Election year politics are always ridiculous, but this year is the ridiculous-est.
The recent dustup over Obama requiring the Catholic institutions to provide contraceptive coverage is a red meat issue for a primary, but general election voters will be tired of this barbecue come November.
In reality, the Patient Protection and Affordable Care Act (PPACA aka Obamacare) already has exemptions for religious groups, but to hear some politicians and talking heads tell it, Obama wants to force churches to provide a birth control pill with communion wafers.
The debate boils around the Catholic Church and affiliated institutions, but most Catholic entities like universities and hospitals already provide contraceptive coverage for employees, many of whom are not Catholic.
It seems simple enough, if I’m an employer and have moral objections to some service or drug included in my insurance plan, then I, and employees of like conviction will not use those. If my religion prohibits me from eating Brussels Sprouts, my employees should still be able to get them if they choose.
Requiring employers to cover contraceptives is not new. In 1978, the Senate passed the Pregnancy Discrimination Act, an amendment to the Civil Rights Act of 1964 by a margin of 75-11. Republicans were a lot more liberal in those days. The PDA addressed the practice of some employers providing access to prescription drugs, but not birth control.
Individual states have had laws in place for years that deal with this same issue.
Here are some numbers:
26- States that already have laws requiring insurers to cover any FDA-approved contraceptive.*
20- States that offer exemptions from contraceptive coverage (usually for religion) for insurers or employers in their policies.
6- States that don’t allow exemptions for religious beliefs. Even Obamacare doesn’t go that far.
Where has the outrage been all this time? This isn’t about the 1st Amendment at all. And the GOP is seeking to stunt access in a wider arena.
Senator Roy Blunt, (R)Missouri, recently introduced an amendment to a $109 billion bipartisan transportation bill. It may prove to be a poison pill for the jobs carried in that bill. It’s so broadly written that all employers, not just faith-based employers, would be able to tailor their health insurance plans using the cut of their personal conscience.
I’m not going to paste the legislation-ese**, but one provision uses a lot of words to say that PPACA didn’t go far enough by carving out exemptions just for religious organizations, it needs to also allow for the conscientious objection of any employer to any medical services covered in an insurance plan.
As written, Blunt’s amendment means that:
- · Abortion
- · Contraceptive drugs
- · Vasectomies
- · Tubal Ligation
- · Immunization
- · Biopsies
- · Blood transfusions
- · Psychotherapy
- · Antidepressants
- · Drug therapies of any kind
- · Surgery of any kind
are all on the table to be excluded from an employers health plan on religious or just plain conscientious grounds.
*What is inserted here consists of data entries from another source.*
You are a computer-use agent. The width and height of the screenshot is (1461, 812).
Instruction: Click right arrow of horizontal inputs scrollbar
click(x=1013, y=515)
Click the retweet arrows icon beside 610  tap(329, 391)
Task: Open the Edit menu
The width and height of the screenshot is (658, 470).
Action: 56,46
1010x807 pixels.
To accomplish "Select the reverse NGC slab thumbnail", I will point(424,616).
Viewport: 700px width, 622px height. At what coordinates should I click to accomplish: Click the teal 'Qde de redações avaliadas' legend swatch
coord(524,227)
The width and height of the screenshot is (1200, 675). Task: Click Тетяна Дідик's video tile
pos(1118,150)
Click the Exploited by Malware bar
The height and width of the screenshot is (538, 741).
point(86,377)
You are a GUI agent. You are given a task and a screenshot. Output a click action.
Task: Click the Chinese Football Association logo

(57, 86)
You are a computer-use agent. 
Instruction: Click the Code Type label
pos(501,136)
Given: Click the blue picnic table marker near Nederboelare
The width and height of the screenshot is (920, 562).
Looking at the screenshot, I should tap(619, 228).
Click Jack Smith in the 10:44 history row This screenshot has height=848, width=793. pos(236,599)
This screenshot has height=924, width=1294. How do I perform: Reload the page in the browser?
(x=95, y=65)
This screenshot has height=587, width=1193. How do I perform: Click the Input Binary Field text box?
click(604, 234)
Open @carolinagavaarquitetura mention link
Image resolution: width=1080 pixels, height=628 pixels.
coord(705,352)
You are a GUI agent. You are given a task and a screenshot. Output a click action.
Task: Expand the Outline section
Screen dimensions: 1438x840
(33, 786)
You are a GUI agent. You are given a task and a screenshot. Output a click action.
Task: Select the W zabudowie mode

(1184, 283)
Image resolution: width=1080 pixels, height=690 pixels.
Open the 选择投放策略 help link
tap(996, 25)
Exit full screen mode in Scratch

If someone of a certain moral position can make policy for the company’s health insurance plan, then they can decide that no employee should have access to medical interventions that run counter to that policymaker’s conscience.
This seems to be the fight the GOP is waging to beat Obama in 2012. With the economic picture improving on multiple fronts, albeit slowly, their thunder on the economy is not as loud. We see the lightning, but the sound is taking longer to get here as the storm recedes.
They need a new issue, a wedge. So, we find ourselves revisiting the 1990s and dusting off the culture and moral wars of that era. But Republicans’ time-travel has gone back back back and landed them in a time when even contraception was controversial.
Instead of recalibrating their Wayback Machine, they’re saying, “This is nice. We’ll plant our flag here.”
They plopped down in a place that most Americans and a majority of Catholics*** don’t care to be. Even the Catholic Health Association said that Obama “responded to the issues [they] identified that needed to be fixed.” Did Republican leadership find these facts daunting? Nope.
Faux outrage over non-issues can provide some fireworks to pop for the primaries, but it’ll fizzle at the polls in November.